One of my earliest surprises is: input-only and output-only may be mapped to the same register, and explicitly mapping one of them will not prevent this: https://godbolt.org/z/bo3r749Ge

mst 2 days ago

> Despite this, please use volatile anyway! When I do not see volatile it’s likely a defect. Stopping to consider if it’s this special case slows understanding and impedes code review.

There are quite a few things I reflexively write where I know that in the specific case I don't actually need to do that, but also know that it'll make the code easier to skim read later.

I hate having my skimming interrupted by "is this the case where this is safe?" type situations.

One can, of course, overdo it - and to what extent it's worth doing it depends on who you expect to be reading it - but it can often be quite handy.

A concrete example:

    this.attrs = { style: {}, ...attrs }
will work fine if the 'attrs' variable is null, because ...<null> is not an error in javascript and expands to nothing ... but I'll still often write

    this.attrs = { style: {}, ...(attrs??{}) }
instead because it makes it clear that the code is allowing the null case deliberately and because it means the person reading it doesn't have to remember that the null case would've worked anyway (and also because my brain finds it weird that the null case does work so it often makes me pause even though I well know it's fine once I stop and think for a second).
  • smitelli 2 days ago

    Is that vanilla JavaScript or TypeScript?

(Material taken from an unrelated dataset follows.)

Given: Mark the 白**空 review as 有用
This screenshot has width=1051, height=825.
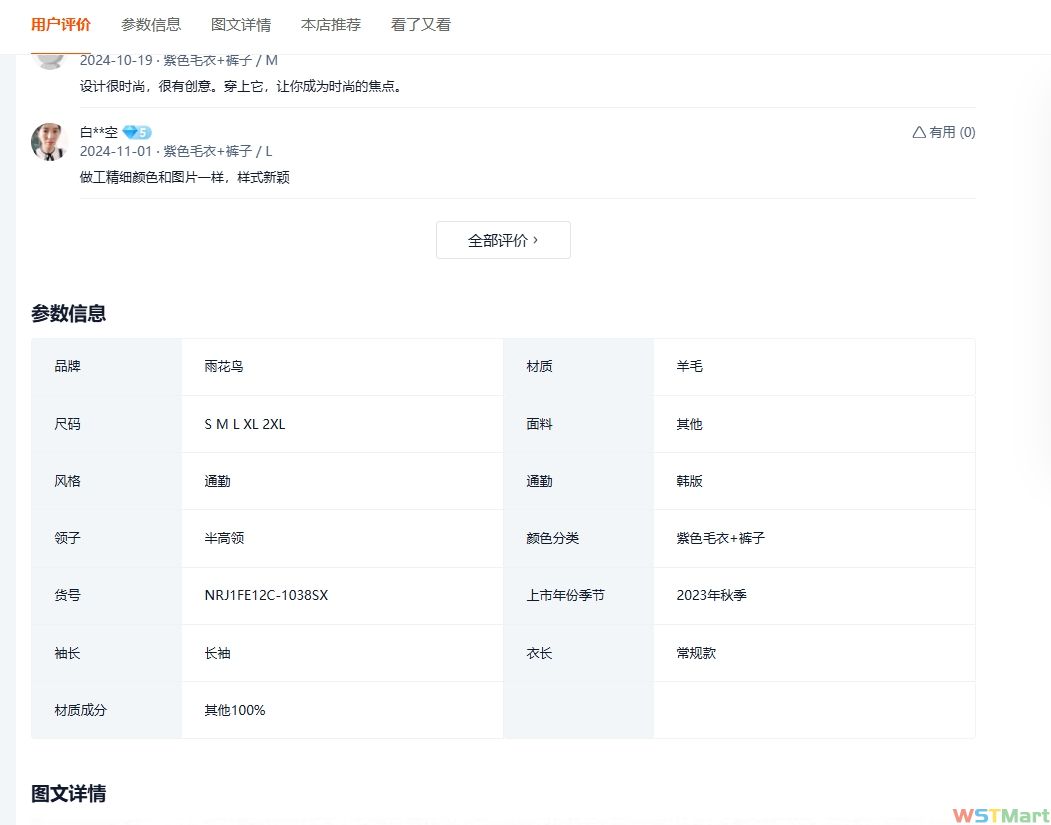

I had always thought that one of the main benefits of TS is that it would probably yell about the first case. (I currently only dabble in the JS world.)

    • mst a day ago

      TS would require you to have attrs typed as object|null rather than object before you even got to that line if you wanted to be able to pass a null value to the function/whatever.

      It wouldn't complain about the ... usage itself because ...null is well defined and therefore not a type error.

      (it would I think complain about trying to apply ... to something that isn't allowed, though I don't recall making that particular mistake yet in TS code to find out)

      Though also, trivial example is trivial - I was looking for the simplest thing that was valid code and let me illustrate the general concept.

    • zdragnar 2 days ago

      The spread syntax is native to JavaScript. TS wouldn't complain about the first case, because as the parent said, it is a valid operation.

      TS only complains about valid operations if there's some potential mistake due to ambiguity, usually when relying on to strong conversions such as adding a string and an array together or some other nonsense.

nubinetwork 2 days ago

If I'm using assembly, the entire project is assembly... granted, I don't do any low level programming on modern hardware (anything newer than 586)...

brigade 2 days ago

There aren’t many reasons to write an inline asm block that the compiler will elide because of no apparent effects; more likely you screwed up the constraints. If it’s due to ensuring correct memory accesses relative to the compiler, it’s usually better to define appropriate “m” constraints to give the compiler appropriate visibility, or if it’s complex/loopy enough to make that impossible then that is what the “memory” clobber is for, not volatile.

So I strongly disagree with 2 and 3.